■ **Listed records**:
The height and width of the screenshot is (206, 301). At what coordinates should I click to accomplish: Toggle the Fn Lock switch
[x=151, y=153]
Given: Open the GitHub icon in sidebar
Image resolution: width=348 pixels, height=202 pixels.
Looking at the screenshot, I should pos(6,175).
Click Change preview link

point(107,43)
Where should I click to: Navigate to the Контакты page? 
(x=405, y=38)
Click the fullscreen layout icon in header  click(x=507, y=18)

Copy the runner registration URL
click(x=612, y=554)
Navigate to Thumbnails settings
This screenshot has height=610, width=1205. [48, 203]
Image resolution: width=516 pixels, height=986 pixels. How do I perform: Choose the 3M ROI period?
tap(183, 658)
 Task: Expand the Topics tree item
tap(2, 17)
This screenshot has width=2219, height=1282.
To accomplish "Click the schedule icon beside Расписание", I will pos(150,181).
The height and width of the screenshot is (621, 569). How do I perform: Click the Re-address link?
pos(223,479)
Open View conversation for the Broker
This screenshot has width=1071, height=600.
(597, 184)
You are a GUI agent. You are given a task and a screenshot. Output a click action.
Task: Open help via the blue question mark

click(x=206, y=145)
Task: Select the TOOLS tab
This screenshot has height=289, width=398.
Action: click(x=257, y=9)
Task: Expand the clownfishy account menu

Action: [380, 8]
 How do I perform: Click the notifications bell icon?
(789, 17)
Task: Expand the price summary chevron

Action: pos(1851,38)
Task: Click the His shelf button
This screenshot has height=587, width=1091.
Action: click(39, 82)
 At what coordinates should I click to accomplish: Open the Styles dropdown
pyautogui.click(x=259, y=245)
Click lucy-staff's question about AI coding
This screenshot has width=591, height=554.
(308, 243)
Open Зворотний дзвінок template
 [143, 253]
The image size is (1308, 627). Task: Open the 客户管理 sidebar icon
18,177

■ **Required task**:
Format every nonblank line of the records as a Markdown table with the columns Nr and Line, where Nr numbers the rows in order.

■ **Right answer**:
| Nr | Line |
|---|---|
| 1 | The height and width of the screenshot is (206, 301). At what coordinates should I click to accomplish: Toggle the Fn Lock switch |
| 2 | [x=151, y=153] |
| 3 | Given: Open the GitHub icon in sidebar |
| 4 | Image resolution: width=348 pixels, height=202 pixels. |
| 5 | Looking at the screenshot, I should pos(6,175). |
| 6 | Click Change preview link |
| 7 | point(107,43) |
| 8 | Where should I click to: Navigate to the Контакты page?  |
| 9 | (x=405, y=38) |
| 10 | Click the fullscreen layout icon in header  click(x=507, y=18) |
| 11 | Copy the runner registration URL |
| 12 | click(x=612, y=554) |
| 13 | Navigate to Thumbnails settings |
| 14 | This screenshot has height=610, width=1205. [48, 203] |
| 15 | Image resolution: width=516 pixels, height=986 pixels. How do I perform: Choose the 3M ROI period? |
| 16 | tap(183, 658) |
| 17 |  Task: Expand the Topics tree item |
| 18 | tap(2, 17) |
| 19 | This screenshot has width=2219, height=1282. |
| 20 | To accomplish "Click the schedule icon beside Расписание", I will pos(150,181). |
| 21 | The height and width of the screenshot is (621, 569). How do I perform: Click the Re-address link? |
| 22 | pos(223,479) |
| 23 | Open View conversation for the Broker |
| 24 | This screenshot has width=1071, height=600. |
| 25 | (597, 184) |
| 26 | You are a GUI agent. You are given a task and a screenshot. Output a click action. |
| 27 | Task: Open help via the blue question mark |
| 28 | click(x=206, y=145) |
| 29 | Task: Select the TOOLS tab |
| 30 | This screenshot has height=289, width=398. |
| 31 | Action: click(x=257, y=9) |
| 32 | Task: Expand the clownfishy account menu |
| 33 | Action: [380, 8] |
| 34 |  How do I perform: Click the notifications bell icon? |
| 35 | (789, 17) |
| 36 | Task: Expand the price summary chevron |
| 37 | Action: pos(1851,38) |
| 38 | Task: Click the His shelf button |
| 39 | This screenshot has height=587, width=1091. |
| 40 | Action: click(39, 82) |
| 41 |  At what coordinates should I click to accomplish: Open the Styles dropdown |
| 42 | pyautogui.click(x=259, y=245) |
| 43 | Click lucy-staff's question about AI coding |
| 44 | This screenshot has width=591, height=554. |
| 45 | (308, 243) |
| 46 | Open Зворотний дзвінок template |
| 47 |  [143, 253] |
| 48 | The image size is (1308, 627). Task: Open the 客户管理 sidebar icon |
| 49 | 18,177 |